[Study text]
########
December 9, 2007

Homeward Bound

Today is almost our last day in Germany. The suitcases are packed, the boxes shipped. And tomorrow, after a final visit with Birthe over coffee and an evening violin concert in which Chris is performing, Kevin and I will leave “wunderschöne Würzburg” indefinitely.

It’s strange that just as I am leaving this place, I have begun to feel at home here. I haven’t any of the things that I normally need to feel “at home”: family, pets, houseplants, etc. But, in the past twelve months I managed to make pretty good in-roads into "the awful German language." I carved out a happy routine in a foreign environment. (Enough cannot be said about the importance of “routine” for unemployed writer-types.) And most importantly, I made friends – a feat that seemed all but impossible last January.

In fact, it’s really my friends here – and my friends alone – that have made this funny little corner of Franconia feel like home, and they are what I’ll miss even more that bike-rides to Sommerhausen or the tantalizing proximity to London, or Paris, or Berlin. I’ve been truly touched by how much leave-taking we’ve been doing these past couple of weeks – invitations that couldn’t be turned down no matter how much packing and planning we should have been doing: a bowling night with the Fakhers, a day-trip to Stuttgart with Christine, and my first-ever German rock concert with Birthe. (Oh, why didn’t I ever post about that?!)
########
[What this exercise asks]
[1] Print the stretch of the Würzburg post from "Homeward Bound" through "impossible last January.".
[2] According to the Würzburg post, what kind of concert is Chris performing in on the evening before the departure?

[Source data]
########
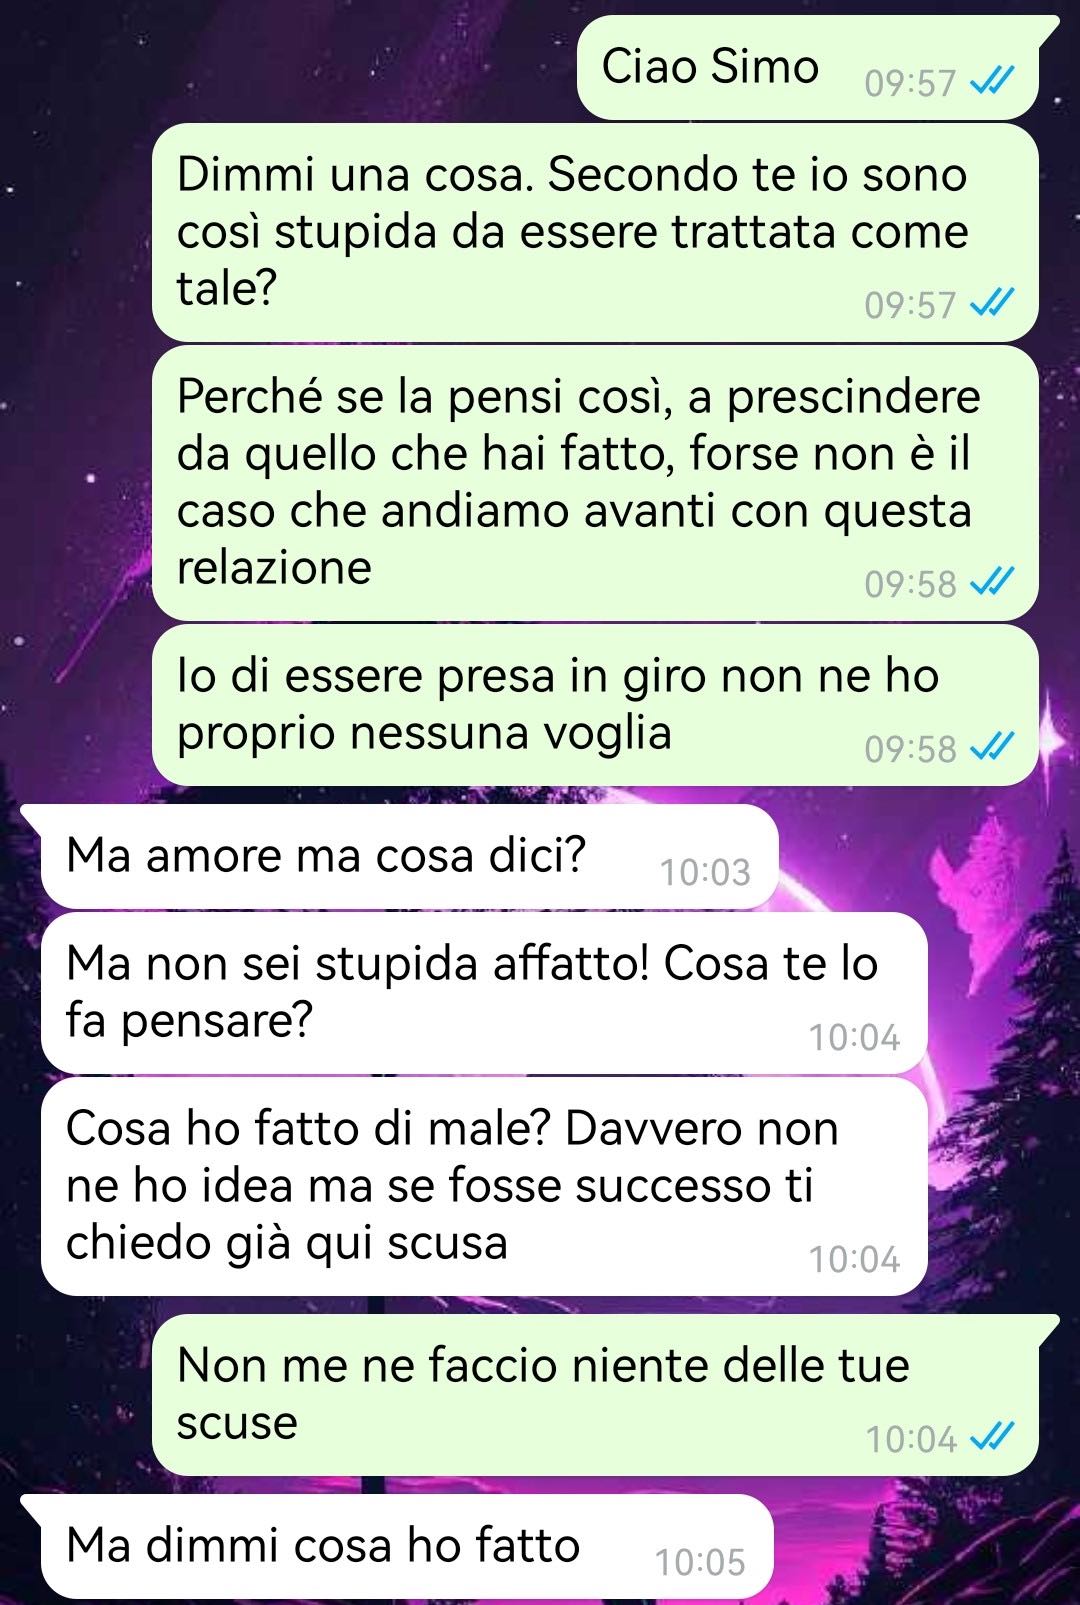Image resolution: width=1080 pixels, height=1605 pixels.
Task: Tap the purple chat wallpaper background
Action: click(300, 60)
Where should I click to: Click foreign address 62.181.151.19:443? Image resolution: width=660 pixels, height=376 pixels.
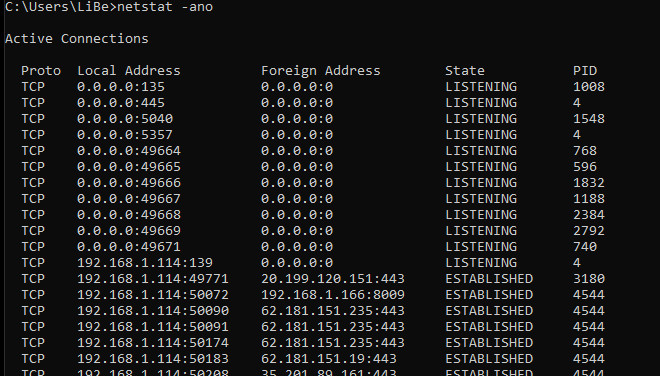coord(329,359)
########
[Task-by-task results]
[1]
Homeward Bound

Today is almost our last day in Germany. The suitcases are packed, the boxes shipped. And tomorrow, after a final visit with Birthe over coffee and an evening violin concert in which Chris is performing, Kevin and I will leave “wunderschöne Würzburg” indefinitely.

It’s strange that just as I am leaving this place, I have begun to feel at home here. I haven’t any of the things that I normally need to feel “at home”: family, pets, houseplants, etc. But, in the past twelve months I managed to make pretty good in-roads into "the awful German language." I carved out a happy routine in a foreign environment. (Enough cannot be said about the importance of “routine” for unemployed writer-types.) And most importantly, I made friends – a feat that seemed all but impossible last January.

[2] A violin concert.